Wie das britische IT-Onlinemagazin The Register berichtet, wurde auch in Großbritannien Stellenabbau bei IBM Global Business Services angekündigt.

IBM: Stellenabbau seit Jahren

IBM Global Business Services bietet Systemintegration, Application Management Services, Management- und Strategie-Consulting. Im August 2017 wurde Klaus Seifert neuer Geschäftsführer für die IBM-Sparte Global Technology Services (GTS), er trat die Nachfolge von Christian Keller an. Neben seiner Rolle als Geschäftsführer von IBM Deutschland verantwortet Seifert das GTS-Geschäft der Region Deutschland, Österreich und der Schweiz (DACH). Zuvor war Seifert in verschiedenen Positionen bei Atos, Hewlett-Packard und Electronic Data Systems.
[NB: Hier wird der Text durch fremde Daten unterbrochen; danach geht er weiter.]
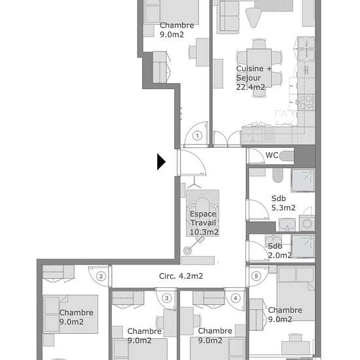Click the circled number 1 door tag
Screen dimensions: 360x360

Keller wird die Rolle des Leiters der IBM Financial Services Industry Platform auf Europa-Ebene übernehmen.

Im Sommer habe IBM laut Verdi auf Druck einen Stellenabbau durch betriebsbedingte Kündigungen zurückgenommen. Damals hatte IBM die Revisionen in Kündigungsschutzverfahren zurückgezogen. Erstinstanzlich habe der gewerkschaftliche Rechtsschutz zuvor alle Kündigungsschutzklagen gewonnen.